** START Data for this exercise **

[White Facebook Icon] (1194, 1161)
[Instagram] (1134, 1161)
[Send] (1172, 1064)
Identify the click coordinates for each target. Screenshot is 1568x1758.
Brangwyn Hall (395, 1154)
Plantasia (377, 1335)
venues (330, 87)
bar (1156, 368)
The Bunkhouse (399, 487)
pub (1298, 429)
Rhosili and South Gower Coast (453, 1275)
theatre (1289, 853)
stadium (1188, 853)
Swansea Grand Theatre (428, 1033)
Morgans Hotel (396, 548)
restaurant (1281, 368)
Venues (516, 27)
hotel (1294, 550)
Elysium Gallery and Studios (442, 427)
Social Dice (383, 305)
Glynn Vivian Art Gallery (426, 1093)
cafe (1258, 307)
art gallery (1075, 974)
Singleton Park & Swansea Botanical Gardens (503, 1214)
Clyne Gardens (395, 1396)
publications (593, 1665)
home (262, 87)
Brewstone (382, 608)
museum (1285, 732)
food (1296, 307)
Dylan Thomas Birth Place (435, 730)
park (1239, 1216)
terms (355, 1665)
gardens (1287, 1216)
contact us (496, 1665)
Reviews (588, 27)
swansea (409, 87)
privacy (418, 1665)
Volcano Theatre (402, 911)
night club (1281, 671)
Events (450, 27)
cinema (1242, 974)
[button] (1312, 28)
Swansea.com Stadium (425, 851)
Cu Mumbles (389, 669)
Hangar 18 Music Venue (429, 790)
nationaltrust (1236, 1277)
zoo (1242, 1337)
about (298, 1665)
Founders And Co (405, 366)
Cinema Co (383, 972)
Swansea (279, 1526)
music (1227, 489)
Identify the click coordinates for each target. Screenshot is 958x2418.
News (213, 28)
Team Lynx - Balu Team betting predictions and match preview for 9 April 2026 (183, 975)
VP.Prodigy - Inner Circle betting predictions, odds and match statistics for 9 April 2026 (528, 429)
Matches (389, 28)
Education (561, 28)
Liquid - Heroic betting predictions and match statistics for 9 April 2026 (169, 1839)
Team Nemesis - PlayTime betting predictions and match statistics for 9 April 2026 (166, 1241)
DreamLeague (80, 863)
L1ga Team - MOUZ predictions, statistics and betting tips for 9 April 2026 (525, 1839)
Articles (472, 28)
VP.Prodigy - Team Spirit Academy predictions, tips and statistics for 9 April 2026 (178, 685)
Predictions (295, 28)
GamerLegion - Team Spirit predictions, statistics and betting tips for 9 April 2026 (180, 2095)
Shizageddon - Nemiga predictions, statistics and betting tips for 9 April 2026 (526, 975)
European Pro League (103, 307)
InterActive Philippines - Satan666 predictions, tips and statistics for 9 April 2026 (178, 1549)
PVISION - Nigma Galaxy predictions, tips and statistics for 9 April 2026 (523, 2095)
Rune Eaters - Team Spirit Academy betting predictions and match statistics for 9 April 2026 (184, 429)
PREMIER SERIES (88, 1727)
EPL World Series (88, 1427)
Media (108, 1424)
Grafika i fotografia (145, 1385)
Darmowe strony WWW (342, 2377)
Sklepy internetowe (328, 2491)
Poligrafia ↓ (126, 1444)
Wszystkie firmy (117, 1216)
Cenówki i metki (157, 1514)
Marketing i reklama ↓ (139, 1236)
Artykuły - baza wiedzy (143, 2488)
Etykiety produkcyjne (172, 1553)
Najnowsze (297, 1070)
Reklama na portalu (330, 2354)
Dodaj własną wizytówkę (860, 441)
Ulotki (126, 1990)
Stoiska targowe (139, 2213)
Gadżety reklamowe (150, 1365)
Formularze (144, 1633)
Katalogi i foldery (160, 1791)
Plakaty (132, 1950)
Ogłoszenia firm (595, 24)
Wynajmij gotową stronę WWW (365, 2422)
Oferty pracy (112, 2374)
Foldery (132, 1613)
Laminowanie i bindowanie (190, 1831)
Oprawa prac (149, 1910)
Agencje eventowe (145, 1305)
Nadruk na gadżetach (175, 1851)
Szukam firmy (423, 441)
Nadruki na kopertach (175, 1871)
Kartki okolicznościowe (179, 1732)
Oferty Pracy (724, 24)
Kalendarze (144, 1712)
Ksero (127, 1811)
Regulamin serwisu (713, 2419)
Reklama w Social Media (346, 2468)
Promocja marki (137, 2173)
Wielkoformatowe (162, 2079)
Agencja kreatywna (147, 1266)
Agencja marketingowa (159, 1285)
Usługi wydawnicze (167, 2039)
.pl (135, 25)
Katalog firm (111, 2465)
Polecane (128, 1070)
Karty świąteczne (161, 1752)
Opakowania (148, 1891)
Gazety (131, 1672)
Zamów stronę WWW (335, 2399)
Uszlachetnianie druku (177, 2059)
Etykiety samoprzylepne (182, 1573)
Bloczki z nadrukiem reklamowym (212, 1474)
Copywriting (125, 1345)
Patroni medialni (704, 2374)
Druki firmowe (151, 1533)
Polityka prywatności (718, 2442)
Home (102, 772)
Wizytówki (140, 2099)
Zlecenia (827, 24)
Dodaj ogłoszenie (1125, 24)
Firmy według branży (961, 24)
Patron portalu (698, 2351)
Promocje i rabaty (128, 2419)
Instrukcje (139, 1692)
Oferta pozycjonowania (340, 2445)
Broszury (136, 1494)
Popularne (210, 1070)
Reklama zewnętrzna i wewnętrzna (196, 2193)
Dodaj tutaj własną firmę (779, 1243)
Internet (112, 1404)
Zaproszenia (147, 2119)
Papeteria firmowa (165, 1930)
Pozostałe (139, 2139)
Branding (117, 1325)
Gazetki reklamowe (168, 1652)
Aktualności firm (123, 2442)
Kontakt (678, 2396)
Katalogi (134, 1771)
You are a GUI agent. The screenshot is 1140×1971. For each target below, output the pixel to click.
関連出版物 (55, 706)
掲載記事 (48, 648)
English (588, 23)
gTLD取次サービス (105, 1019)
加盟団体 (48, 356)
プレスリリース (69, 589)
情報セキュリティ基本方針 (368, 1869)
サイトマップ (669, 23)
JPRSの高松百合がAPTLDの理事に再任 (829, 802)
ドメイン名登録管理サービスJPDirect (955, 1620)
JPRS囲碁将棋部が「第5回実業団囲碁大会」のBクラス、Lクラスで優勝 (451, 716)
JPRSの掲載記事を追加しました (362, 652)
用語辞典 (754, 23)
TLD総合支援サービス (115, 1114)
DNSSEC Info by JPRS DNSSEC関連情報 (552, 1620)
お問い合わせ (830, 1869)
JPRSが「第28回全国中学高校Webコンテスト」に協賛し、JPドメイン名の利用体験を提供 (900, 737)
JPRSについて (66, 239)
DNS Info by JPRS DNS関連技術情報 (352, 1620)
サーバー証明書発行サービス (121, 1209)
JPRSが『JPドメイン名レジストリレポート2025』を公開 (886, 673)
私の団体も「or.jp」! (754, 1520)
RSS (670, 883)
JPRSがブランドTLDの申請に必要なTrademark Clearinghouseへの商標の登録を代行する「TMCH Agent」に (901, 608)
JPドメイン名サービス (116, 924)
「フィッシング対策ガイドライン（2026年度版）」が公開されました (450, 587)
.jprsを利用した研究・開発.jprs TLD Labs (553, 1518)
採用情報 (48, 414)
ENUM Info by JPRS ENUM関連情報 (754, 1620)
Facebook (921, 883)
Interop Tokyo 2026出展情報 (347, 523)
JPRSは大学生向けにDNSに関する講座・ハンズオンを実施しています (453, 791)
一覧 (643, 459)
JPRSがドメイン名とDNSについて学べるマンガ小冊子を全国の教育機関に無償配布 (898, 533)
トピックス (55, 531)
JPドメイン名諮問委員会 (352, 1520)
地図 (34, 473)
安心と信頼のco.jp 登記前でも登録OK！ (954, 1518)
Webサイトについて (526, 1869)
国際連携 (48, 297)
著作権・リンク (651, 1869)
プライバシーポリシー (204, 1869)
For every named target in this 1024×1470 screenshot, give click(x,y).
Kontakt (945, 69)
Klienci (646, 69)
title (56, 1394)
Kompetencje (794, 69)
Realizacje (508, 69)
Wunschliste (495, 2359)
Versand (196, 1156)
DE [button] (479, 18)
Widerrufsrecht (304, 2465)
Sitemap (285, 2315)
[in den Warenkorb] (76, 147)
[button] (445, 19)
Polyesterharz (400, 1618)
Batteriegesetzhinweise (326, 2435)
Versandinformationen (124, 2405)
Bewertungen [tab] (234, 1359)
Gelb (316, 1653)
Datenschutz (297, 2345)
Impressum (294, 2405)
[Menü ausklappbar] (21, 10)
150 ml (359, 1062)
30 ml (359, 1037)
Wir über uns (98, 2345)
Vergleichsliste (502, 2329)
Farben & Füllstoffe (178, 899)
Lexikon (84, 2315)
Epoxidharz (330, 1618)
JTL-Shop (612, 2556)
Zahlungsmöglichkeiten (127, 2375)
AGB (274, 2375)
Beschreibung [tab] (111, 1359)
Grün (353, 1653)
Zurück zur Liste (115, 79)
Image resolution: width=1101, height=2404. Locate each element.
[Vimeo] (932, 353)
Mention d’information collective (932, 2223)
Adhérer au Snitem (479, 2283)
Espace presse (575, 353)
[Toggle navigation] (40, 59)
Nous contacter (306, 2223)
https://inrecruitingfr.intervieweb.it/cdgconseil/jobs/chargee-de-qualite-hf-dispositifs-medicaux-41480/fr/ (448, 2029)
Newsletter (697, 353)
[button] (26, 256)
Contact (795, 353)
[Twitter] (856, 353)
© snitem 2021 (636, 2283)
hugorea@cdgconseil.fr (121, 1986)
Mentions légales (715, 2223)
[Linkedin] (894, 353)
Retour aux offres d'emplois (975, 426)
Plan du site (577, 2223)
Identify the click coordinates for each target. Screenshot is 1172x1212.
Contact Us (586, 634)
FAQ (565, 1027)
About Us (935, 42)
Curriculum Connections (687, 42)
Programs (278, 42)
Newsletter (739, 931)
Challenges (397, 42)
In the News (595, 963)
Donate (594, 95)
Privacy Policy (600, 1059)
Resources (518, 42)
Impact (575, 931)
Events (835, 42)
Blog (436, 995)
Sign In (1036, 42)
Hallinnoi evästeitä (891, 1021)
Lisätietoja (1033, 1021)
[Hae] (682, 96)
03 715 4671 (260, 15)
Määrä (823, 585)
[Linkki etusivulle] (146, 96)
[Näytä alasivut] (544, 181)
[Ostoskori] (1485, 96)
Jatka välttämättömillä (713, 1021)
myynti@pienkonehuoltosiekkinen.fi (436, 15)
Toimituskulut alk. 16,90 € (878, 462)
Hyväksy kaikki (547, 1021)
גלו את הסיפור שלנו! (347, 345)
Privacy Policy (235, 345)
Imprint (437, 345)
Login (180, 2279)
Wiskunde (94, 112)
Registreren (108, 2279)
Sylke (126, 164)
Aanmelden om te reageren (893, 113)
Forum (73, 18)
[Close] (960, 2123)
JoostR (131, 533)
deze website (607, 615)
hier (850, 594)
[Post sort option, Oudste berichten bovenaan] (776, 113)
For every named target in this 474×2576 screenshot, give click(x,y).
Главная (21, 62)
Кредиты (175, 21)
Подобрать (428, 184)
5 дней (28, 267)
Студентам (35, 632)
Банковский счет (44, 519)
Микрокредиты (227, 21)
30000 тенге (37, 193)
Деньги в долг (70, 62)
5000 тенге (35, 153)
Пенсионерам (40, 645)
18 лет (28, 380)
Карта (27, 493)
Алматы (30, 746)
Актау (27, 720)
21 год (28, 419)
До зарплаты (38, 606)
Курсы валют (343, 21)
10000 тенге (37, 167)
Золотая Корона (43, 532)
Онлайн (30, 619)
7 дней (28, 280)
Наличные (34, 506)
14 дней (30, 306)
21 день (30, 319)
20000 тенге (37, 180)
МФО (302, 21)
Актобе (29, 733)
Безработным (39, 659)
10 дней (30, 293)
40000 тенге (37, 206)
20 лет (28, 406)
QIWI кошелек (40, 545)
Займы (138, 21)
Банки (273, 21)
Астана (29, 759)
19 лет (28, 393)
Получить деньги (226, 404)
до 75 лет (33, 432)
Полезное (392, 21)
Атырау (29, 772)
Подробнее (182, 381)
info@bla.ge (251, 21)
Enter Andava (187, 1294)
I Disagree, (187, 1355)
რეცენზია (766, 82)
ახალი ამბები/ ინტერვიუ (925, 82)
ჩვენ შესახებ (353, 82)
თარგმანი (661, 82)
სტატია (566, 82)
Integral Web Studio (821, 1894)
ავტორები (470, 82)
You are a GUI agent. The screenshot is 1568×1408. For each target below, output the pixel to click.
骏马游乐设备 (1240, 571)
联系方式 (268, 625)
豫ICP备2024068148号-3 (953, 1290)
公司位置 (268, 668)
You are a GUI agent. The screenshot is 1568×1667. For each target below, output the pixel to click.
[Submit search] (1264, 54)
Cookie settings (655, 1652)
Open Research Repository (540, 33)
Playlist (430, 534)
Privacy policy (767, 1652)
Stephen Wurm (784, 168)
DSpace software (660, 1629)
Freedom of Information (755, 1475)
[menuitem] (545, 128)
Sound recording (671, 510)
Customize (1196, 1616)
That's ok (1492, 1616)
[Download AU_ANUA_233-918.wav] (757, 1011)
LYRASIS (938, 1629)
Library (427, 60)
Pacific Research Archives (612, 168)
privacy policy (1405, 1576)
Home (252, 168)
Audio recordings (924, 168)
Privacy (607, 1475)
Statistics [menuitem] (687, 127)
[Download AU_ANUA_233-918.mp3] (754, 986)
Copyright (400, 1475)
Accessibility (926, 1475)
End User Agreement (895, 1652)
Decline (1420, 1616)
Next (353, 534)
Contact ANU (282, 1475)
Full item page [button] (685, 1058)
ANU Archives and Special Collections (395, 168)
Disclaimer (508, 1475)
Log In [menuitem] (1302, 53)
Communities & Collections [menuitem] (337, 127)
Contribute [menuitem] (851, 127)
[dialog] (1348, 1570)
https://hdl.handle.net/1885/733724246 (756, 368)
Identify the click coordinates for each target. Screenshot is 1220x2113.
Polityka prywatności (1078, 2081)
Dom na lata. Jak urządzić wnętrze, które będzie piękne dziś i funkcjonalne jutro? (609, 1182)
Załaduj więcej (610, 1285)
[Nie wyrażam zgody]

** END Data for this exercise **

**Your objective**
Please add 15 to each coordinate in the answers and write out the material from its first line through the line that contains "Reviews (588, 27)", keeping every line and leaving all other text unchanged.

**Written answer**
[White Facebook Icon] (1209, 1176)
[Instagram] (1149, 1176)
[Send] (1187, 1079)
Identify the click coordinates for each target. Screenshot is 1568x1758.
Brangwyn Hall (410, 1169)
Plantasia (392, 1350)
venues (345, 102)
bar (1171, 383)
The Bunkhouse (414, 502)
pub (1313, 444)
Rhosili and South Gower Coast (468, 1290)
theatre (1304, 868)
stadium (1203, 868)
Swansea Grand Theatre (443, 1048)
Morgans Hotel (411, 563)
restaurant (1296, 383)
Venues (531, 42)
hotel (1309, 565)
Elysium Gallery and Studios (457, 442)
Social Dice (398, 320)
Glynn Vivian Art Gallery (441, 1108)
cafe (1273, 322)
art gallery (1090, 989)
Singleton Park & Swansea Botanical Gardens (518, 1229)
Clyne Gardens (410, 1411)
publications (608, 1680)
home (277, 102)
Brewstone (397, 623)
museum (1300, 747)
food (1311, 322)
Dylan Thomas Birth Place (450, 745)
park (1254, 1231)
terms (370, 1680)
gardens (1302, 1231)
contact us (511, 1680)
Reviews (603, 42)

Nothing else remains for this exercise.